7Or la conclusion de l’ouvrage, intéressante et pertinente d’ailleurs, semble privilégier l’idée d’une désacralisation de la vie humaine, un phénomène décrit dans l’ouvrage comme un changement d’épistémè, désormais appelé « numérique » (p. 248) parce que influencé par les nouveaux exploits et espoirs technologiques. Cette transformation aurait pour conséquence, quant à la perception de la mort, l’abandon du désir de la durée éternelle en faveur d’une maîtrise de soi désensibilisée et souvent moqueuse et d’une pensée qui ne s’émancipe de sa corporéité que pour mieux exprimer son extinction dans l’abîme d’une éternité plus meurtrière que la mort. Les personnages possèdent en général des pouvoirs exceptionnels à condition qu’ils demeurent à proximité de leurs dépouilles (d’où l’enveloppe à l’envers ‑évoquée plus haut‑ dont le lecteur de cet ouvrage pourrait en avoir l’image) et certains d’entre eux ne s’éloignent pas trop aussi parce qu’ils fêtent la vie et la pensée qui va avec jusqu’au dernier morceau de leur corps physique, d’où des répliques percutantes comme celles-ci :

La putréfaction, ce n’est pas triste. Au moins il se passe quelque chose.
[…] La putréfaction est du temps gagné sur l’éternité1.

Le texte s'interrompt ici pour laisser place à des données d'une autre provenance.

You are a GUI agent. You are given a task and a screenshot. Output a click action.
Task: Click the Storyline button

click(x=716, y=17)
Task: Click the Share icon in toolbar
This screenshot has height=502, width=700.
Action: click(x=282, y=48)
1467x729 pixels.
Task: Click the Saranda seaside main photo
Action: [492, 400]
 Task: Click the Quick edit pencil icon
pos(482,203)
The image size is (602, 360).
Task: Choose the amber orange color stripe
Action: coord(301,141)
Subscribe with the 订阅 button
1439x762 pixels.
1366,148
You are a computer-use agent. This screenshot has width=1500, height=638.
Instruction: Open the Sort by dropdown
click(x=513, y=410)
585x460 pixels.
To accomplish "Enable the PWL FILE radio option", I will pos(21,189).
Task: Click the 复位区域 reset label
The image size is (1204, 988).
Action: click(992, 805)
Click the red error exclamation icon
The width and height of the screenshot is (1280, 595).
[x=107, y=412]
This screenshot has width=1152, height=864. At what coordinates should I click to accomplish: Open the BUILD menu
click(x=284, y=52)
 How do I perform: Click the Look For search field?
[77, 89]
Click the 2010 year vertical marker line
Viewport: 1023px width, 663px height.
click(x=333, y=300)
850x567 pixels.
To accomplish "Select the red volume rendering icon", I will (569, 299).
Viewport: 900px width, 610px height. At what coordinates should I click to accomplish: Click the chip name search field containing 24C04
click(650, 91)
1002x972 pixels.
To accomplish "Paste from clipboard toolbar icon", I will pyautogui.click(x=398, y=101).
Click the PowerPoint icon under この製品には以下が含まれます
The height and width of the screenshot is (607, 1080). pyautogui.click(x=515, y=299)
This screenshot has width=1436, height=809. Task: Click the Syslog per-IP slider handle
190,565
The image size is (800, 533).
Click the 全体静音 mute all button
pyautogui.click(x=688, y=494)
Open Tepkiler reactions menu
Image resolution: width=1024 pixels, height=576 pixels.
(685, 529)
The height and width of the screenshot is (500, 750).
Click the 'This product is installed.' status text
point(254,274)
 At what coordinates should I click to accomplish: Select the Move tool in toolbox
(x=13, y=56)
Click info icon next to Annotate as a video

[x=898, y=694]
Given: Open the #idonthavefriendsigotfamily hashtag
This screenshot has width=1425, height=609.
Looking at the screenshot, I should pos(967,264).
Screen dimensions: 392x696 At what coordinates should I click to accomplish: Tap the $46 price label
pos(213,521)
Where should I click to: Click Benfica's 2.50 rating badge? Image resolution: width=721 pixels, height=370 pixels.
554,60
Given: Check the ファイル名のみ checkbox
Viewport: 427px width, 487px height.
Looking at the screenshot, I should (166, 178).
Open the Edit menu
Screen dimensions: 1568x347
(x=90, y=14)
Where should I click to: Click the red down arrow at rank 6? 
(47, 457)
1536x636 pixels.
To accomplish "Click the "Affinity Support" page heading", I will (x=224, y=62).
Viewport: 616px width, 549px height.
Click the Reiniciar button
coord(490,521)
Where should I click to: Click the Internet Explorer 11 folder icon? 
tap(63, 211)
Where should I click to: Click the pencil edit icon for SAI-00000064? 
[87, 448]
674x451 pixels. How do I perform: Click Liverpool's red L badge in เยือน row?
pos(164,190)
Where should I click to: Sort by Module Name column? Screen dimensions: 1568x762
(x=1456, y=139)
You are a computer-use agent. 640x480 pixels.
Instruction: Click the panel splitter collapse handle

Il faut encore quelques lambeaux de chair pour continuer à penser2.

8Pour conclure, au-delà de son intérêt littéraire absolument certain, cet ouvrage semble poser aussi, indirectement, un constat anthropologique au sujet du rapport à la mort pendant les dernières décennies : la conscience de soi après la mort serait présente comme une forme ultime de pouvoir qu’exerce l’individu devant la destruction finale, plutôt qu’une quelconque force spirituelle constitutive de l’être humain. Ces morts modernes, volontairement étrangers à la rhétorique du salut et dégoutés par la perspective de l’éternité, témoignent de l’impensable certes, mais ils le font avec une froideur et un détachement qui frôlent la parodie (en effet l’humour ne manque pas dans les récits du corpus). Ces morts modernes sont braves, sereins, paisiblement libérés de leur dépouille, mais surtout leur qualité de sujets présents les rend incompatibles avec l’idée même qu’ils voudraient faire passer : une mort sans mystère. Heureusement d’ailleurs ! Car cela veut dire que, contrairement à l’impression d’affaire réglée que certaines autothanatographies pourraient donner, le sujet de la mort est loin d’être épuisé.